You can see from the Announcements above that our business is continuing forward despite our numerous challenges. For this, we have only to thank our heavenly father in heaven. Further, I want to thank our investors. Building this company has been a humbling and remarkable experience. I am honored to work along with our staff internally and with our most valued vendors, who have made very personal sacrifices of their own to continue working during difficult times. We all share a passion to make a difference by bringing more high-quality Christian games to the marketplace, providing healthy alternatives for gamers young and old.


Respectfully and with kindest regards,


Troy A. Lyndon
Chairman & Chief Executive Officer
Left Behind Games Inc.
(LB Games®, Inspired Media Entertainment, Cloud 9 Games® & MyPraize®)
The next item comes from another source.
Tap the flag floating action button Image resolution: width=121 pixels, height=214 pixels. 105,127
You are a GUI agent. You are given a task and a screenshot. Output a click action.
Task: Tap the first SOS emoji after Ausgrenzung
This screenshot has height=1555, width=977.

Safe Harbor Statement under the U. S. Private Securities Litigation Reform Act of 1995: This letter contains forward-looking statements which express the current beliefs and expectations of Left Behind Games' management. Such statements are subject to a number of known and unknown risks and uncertainties that could cause Left Behind Games' future results, performance or achievements to differ significantly from the results, performance or achievements expressed or implied by such forward-looking statements. Other important factors that may cause actual results to differ materially from the forward-looking statements are discussed in the "Risk Factors" section of previous annual reports, which are on file with the Securities and Exchange Commission. Forward-looking statements speak only as of the date on which they are made and the Company undertakes no obligation to update publicly or revise any forward-looking statement, whether as a result of new information, future developments or otherwise.